Segundo o CDC (Anvisa dos Estados Unidos, onde fica a sede do Twitter no mundo real): "a equidade na saúde ainda não é uma realidade, pois o COVID-19 afetou de forma desigual muitos grupos de minorias raciais e étnicas, colocando-os em maior risco de adoecer e morrer por causa do COVID-19".
O Twitter vai proibir "informações falsas sobre metodologias de teste amplamente aceitas, como testes de PCR incapazes de detectar o vírus" porque as agências de checagem mostraram que uma mensagem dizendo que o teste confundia COVID com influenza era mentira.
Isso quer dizer que não há testes PCR incapazes de detectar vírus? Não. Ao definir a política pensando em desmentir Fake News e não em informar o público, temos aqui mais Fake News. Segundo o CDC, nenhum teste é 100%. Falsos positivos e falsos negativos ocorrem em vários testes, não só de COVID, por várias razões.
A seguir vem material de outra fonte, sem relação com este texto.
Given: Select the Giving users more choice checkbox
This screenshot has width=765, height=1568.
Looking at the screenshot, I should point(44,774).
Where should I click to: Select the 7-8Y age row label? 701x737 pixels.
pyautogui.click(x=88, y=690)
O Twitter vai proibir "afirmações falsas que sugerem que as vacinas contêm ingredientes mortais e gravemente prejudiciais".
De novo o vício do desmentido. Há gente dizendo absurdos sobre a vacina, do tipo "tem polônio dentro, é tomar e morrer"? Tem. Porque isso é mentira, quer dizer que não tem nada perigoso na composição da vacina? Claro que não. Eu nem vou mais ao CDC porque essa até as avós da gente sabem: a diferença entre o remédio e o veneno é a dose, não a composição. E nem falo dessas vacinas novas não. Sais de alumínio e formaldeído estão nas vacinas em quantidade benéfica para o organismo. Se você mergulhar num barril de formaldeído, pode até morrer.
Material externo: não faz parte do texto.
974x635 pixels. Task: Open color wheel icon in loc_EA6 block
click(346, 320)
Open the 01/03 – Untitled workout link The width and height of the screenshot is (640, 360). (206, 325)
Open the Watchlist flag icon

O Twitter vai proibir "informações falsas ou enganosas, sugerindo que tratamentos não aprovados podem ser curativos para COVID-19". Agora complicou bastante. Tem algum tratamento aprovado para COVID no mundo? Não. Mas tem muita pesquisa. Se houver um tratamento que funciona, é necessariamente algum que não foi aprovado. Então se alguém falar da pesquisa sugerindo que pode vir dali um tratamento que funcione, será tratado como Fake News? Avalie quem fez essas regras fazendo regra para adolescente cumprir.
O grande problema das regras do Tribunal da Verdade do Twitterverso é não focar na verdade, partir da mentira. São escolhidas as teorias conspiratórias ou Fake News mais famosas e assume-se que o exato oposto é a verdade. É um raciocínio que tem a complexidade intelectual de um comercial do Dollynho e, infelizmente, tem sido adotado por boa parte da imprensa.
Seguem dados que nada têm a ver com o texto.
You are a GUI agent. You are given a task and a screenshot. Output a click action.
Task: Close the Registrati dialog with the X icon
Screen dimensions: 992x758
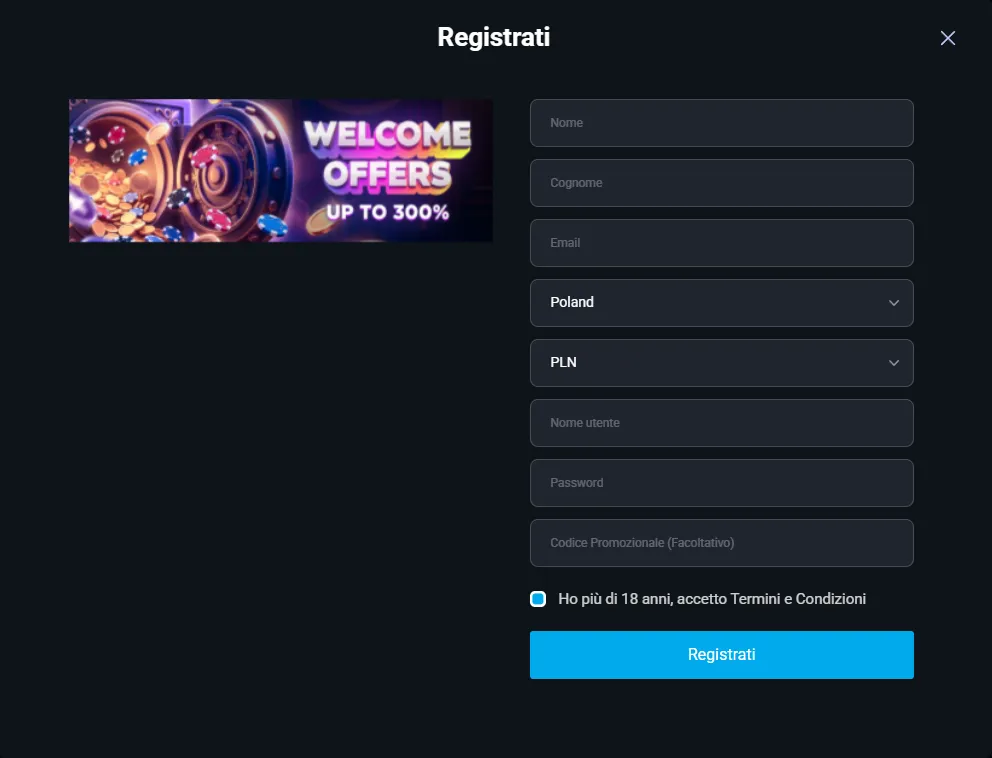pyautogui.click(x=947, y=38)
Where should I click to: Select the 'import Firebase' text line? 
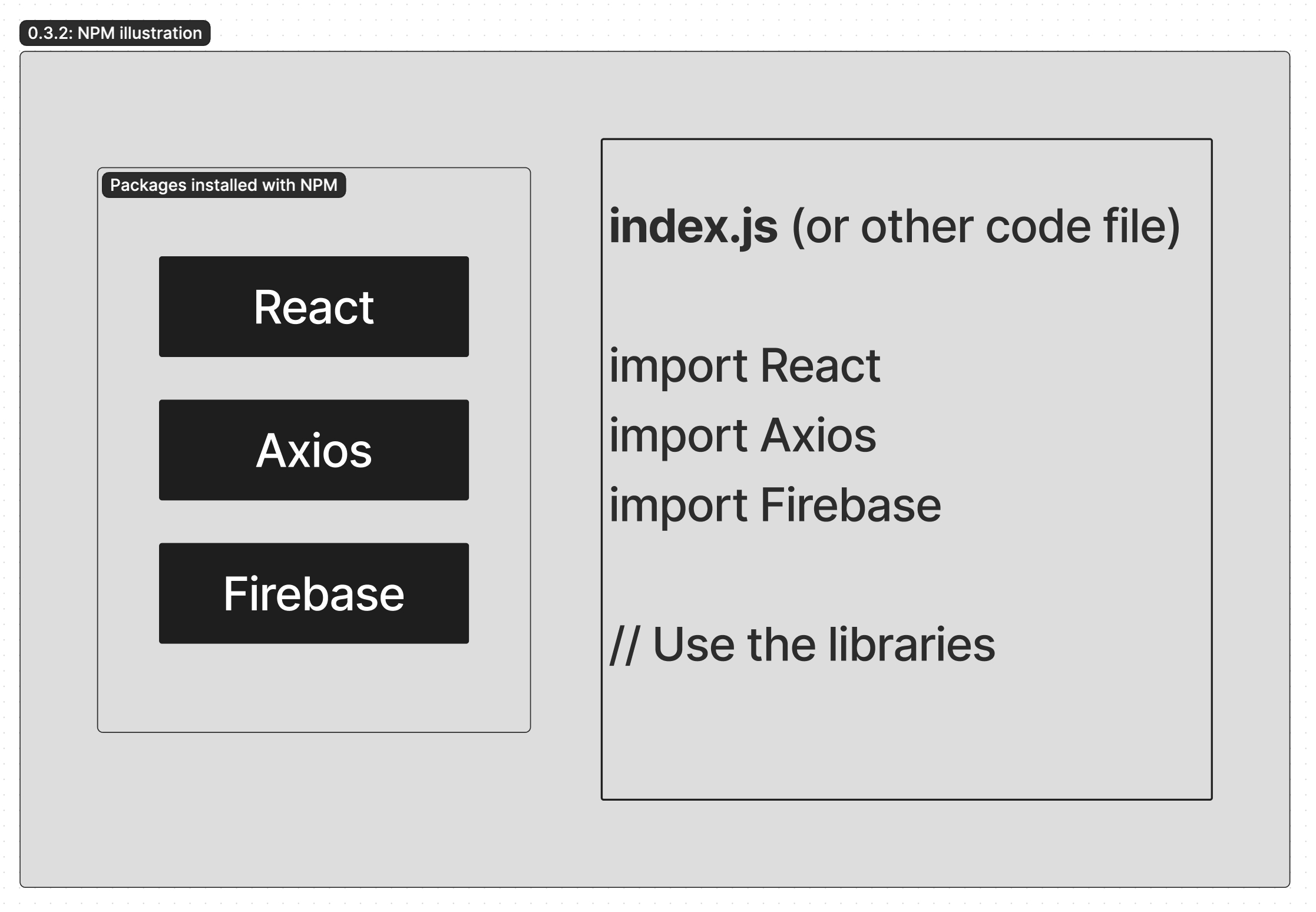tap(775, 505)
Pergunte às pessoas que você conhece quantas têm dificuldade de saber o que é ou não verdade no noticiário. Tendemos sempre a achar que é um fenômeno só no nosso campo ideológico, mas não é. Pergunte a um conhecido do campo ideológico oposto. Muita gente está incomodada com essa confusão toda. O problema de só conseguir enxergar o mundo pelas lentes da polarização é que a primeira a sair de cena é a verdade. Nessa dinâmica, que alimenta as Big Techs, a verdade pouco importa, a vida depende de contradizer o adversário.